Lloyds’ retail banking division saw net income up 5% to £9.9bn (€11.2bn) in 2017, partly thanks to growth in Lex Autolease.
Growth in revenues for the division was partly offset by an increase in impairment costs, up 10% to £717m, and a £400m rise in operating costs, to £4.8bn.
Operating lease depreciation rose sustantially, up 22% to £946m. Lloyds attributed this to fleet growth and increasingly conservative residual values.
Underlying profits for the retail division ultimately grew to £4.4bn for the year, up 9%.
Across the wider Lloyds banking group, net income was £17bn, up 5% from 2016. Operating lease depreciation on all leased assets grew 18% to £1bn. Underlying profits grew 8% to £8.5bn.
The 2017 results were the first full-year results to be published since the UK government, which had bailed out Lloyds after the financial crisis, sold its last remaining stake in the bank.
Group chief executive António Horta-Osório said: “2017 has been a landmark year in which the Group has made significant strategic progress and returned to full private ownership. This is due to the hard work of all our people and I thank them for it.”

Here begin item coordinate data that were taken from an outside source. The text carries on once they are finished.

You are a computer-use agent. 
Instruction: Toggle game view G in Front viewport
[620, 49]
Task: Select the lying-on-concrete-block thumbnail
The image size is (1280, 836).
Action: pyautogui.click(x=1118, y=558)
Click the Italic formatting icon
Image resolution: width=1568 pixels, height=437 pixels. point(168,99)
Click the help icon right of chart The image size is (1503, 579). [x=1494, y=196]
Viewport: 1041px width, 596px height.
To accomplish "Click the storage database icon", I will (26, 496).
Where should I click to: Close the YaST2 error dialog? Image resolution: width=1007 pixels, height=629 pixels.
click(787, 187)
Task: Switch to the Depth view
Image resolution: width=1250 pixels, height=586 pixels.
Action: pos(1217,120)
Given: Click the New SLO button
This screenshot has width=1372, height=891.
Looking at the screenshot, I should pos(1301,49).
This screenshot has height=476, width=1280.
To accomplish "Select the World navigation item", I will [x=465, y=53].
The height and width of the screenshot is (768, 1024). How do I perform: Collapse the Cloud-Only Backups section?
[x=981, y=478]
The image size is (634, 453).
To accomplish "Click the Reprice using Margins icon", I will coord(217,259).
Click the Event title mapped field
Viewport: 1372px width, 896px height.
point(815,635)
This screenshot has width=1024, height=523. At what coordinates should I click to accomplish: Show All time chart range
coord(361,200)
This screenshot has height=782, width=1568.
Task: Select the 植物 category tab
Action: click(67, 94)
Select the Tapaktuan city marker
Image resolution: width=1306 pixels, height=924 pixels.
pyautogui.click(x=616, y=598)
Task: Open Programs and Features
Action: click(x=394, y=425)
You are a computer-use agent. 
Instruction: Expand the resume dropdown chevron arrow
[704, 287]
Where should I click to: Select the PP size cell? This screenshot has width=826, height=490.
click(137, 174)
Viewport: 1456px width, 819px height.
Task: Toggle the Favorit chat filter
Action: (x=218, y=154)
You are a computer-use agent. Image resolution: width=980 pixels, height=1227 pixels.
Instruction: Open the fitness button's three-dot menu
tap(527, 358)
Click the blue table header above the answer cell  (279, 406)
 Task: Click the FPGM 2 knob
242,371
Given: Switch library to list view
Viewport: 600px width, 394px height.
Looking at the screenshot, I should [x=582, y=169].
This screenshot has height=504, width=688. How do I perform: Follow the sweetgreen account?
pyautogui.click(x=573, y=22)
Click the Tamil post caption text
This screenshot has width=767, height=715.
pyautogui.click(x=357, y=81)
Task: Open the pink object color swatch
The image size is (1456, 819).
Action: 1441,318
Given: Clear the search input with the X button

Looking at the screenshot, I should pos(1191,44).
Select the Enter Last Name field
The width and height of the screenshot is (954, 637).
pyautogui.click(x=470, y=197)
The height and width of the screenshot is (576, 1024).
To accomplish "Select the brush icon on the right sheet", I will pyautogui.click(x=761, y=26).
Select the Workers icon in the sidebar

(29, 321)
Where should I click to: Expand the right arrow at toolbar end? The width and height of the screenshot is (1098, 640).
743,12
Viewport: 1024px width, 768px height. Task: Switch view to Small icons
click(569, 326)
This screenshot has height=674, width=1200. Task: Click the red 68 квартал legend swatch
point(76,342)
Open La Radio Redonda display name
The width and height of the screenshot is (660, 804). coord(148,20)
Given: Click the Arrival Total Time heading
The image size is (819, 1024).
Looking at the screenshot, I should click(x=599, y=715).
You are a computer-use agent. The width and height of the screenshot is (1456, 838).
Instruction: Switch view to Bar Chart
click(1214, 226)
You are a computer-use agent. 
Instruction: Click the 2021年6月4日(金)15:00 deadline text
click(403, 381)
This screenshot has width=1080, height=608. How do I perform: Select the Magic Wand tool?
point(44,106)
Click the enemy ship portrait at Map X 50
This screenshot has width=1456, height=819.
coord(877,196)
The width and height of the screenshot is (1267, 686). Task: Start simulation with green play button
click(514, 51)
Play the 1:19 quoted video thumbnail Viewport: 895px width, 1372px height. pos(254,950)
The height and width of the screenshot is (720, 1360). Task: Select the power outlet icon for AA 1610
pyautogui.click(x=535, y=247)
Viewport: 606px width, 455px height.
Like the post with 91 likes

“We have identified four strategic priorities focused on the financial needs and behaviours of the customer of the future: further enhancing our leading customer experience; further digitising the group; maximising group capabilities; and
transforming ways of working.
“We will invest more than £3 billion in these strategic initiatives through the plan period that will drive our transformation into a digitised, simple, low risk, customer focused UK financial services provider.”